START SUPPLIED MATERIAL

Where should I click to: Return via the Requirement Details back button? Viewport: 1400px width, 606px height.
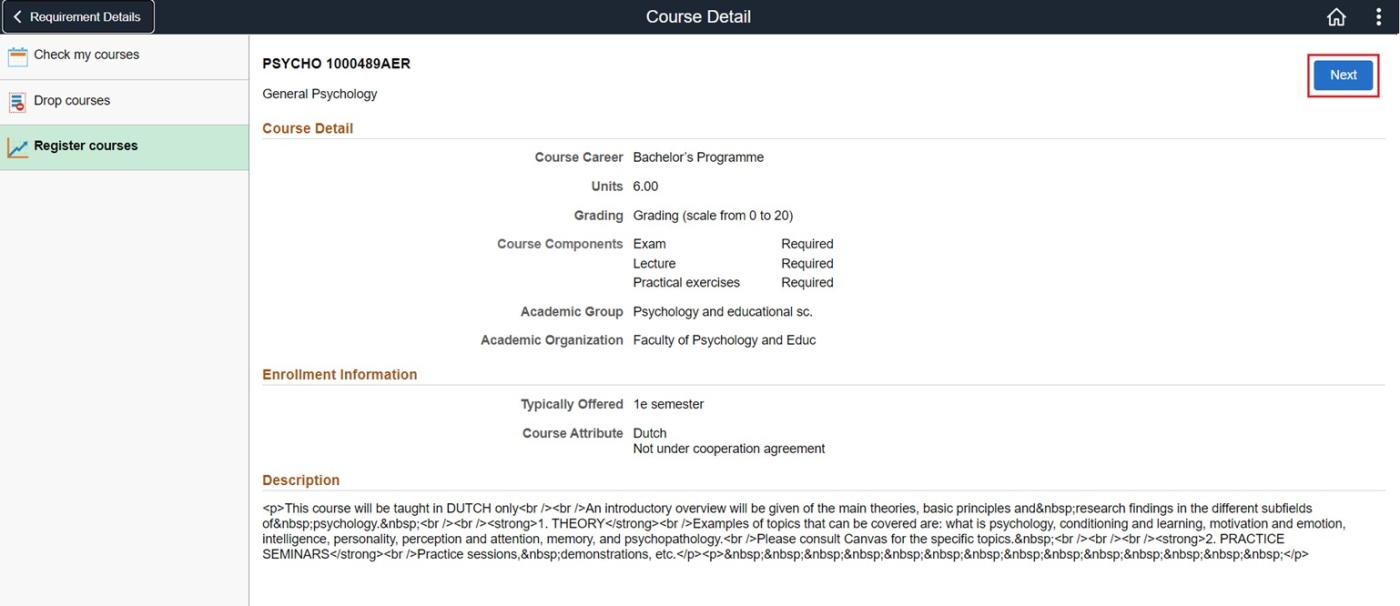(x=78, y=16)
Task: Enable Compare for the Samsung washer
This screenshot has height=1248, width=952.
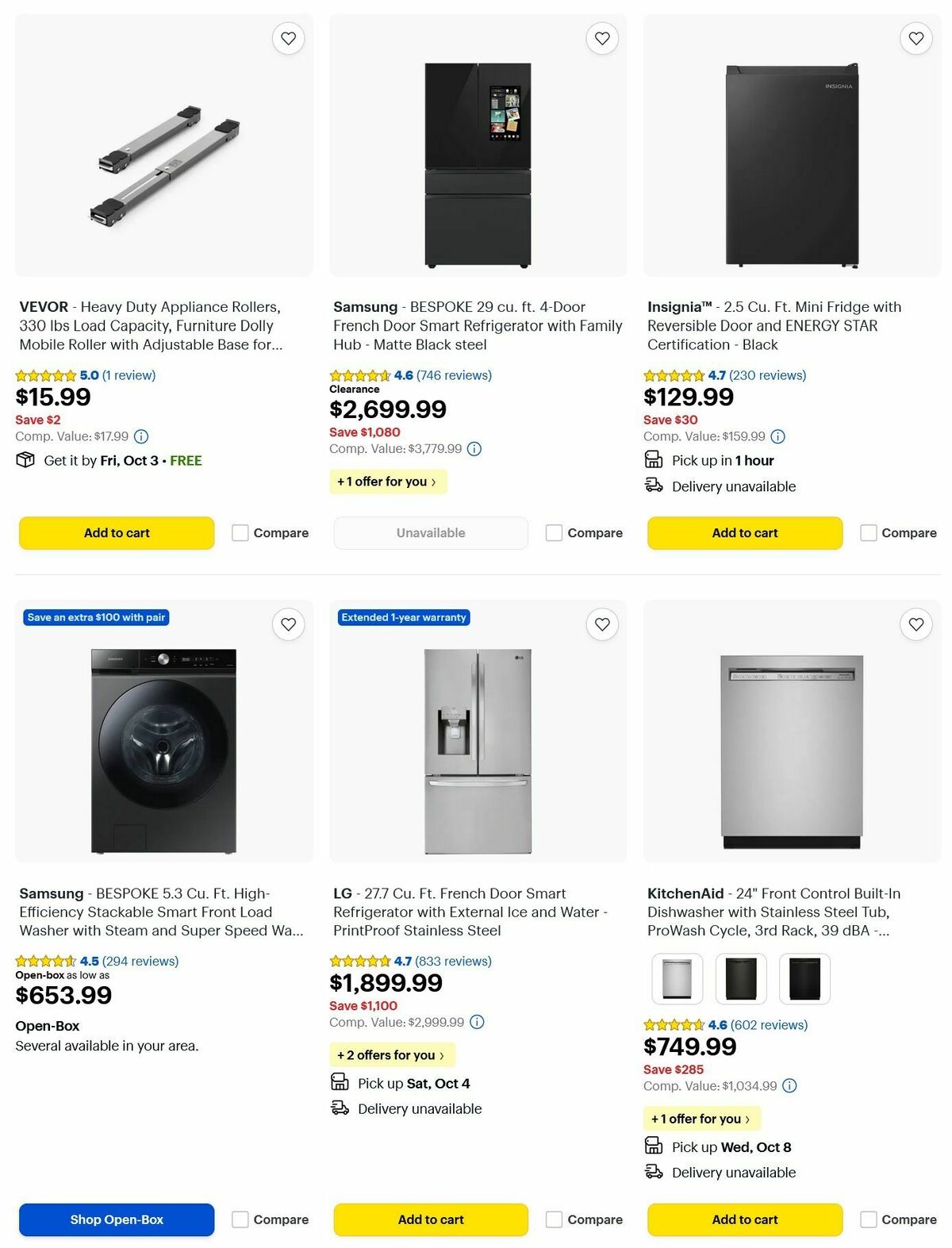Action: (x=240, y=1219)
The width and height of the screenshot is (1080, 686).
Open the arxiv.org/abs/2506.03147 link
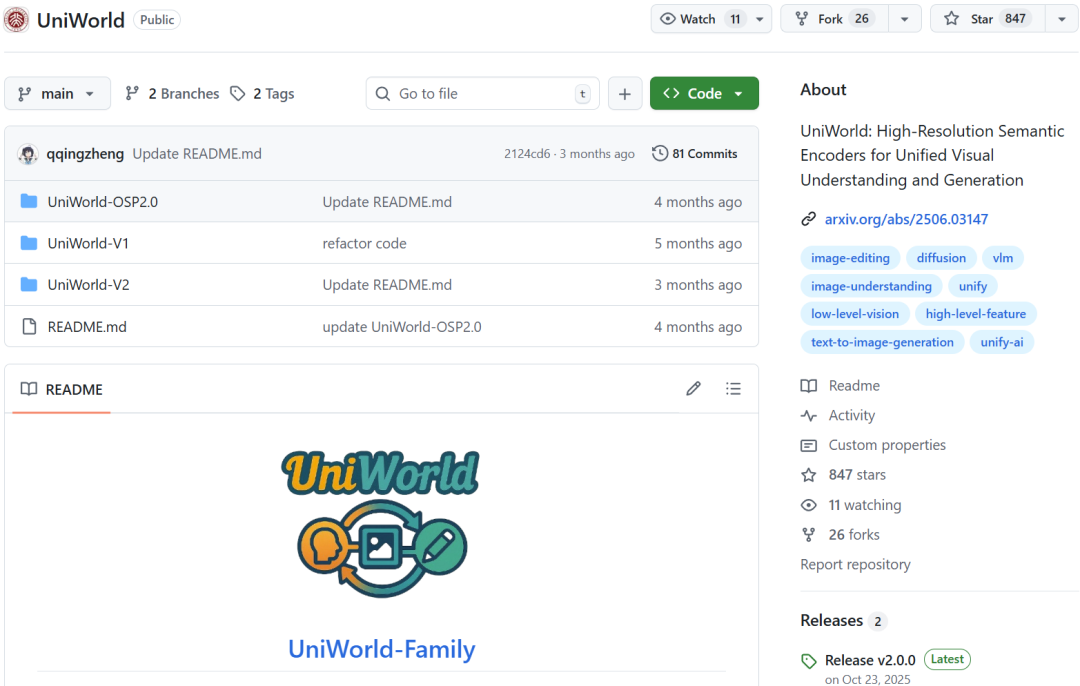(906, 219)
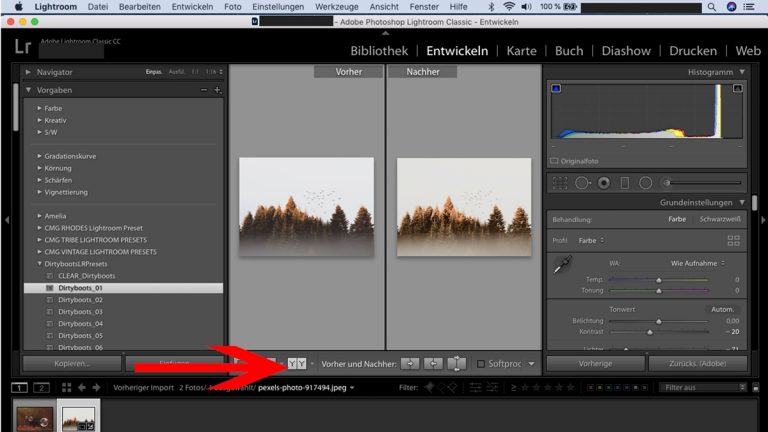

END SUPPLIED MATERIAL

Write out exactly the lines from the line holding "Task: Enable Compare for the Samsung washer" through the last line of the records above, inclusive, and nothing more. Leave out the pictures.

* **SOLUTION TO THIS TASK**
Task: Enable Compare for the Samsung washer
This screenshot has height=1248, width=952.
Action: (x=240, y=1219)
The width and height of the screenshot is (1080, 686).
Open the arxiv.org/abs/2506.03147 link
(906, 219)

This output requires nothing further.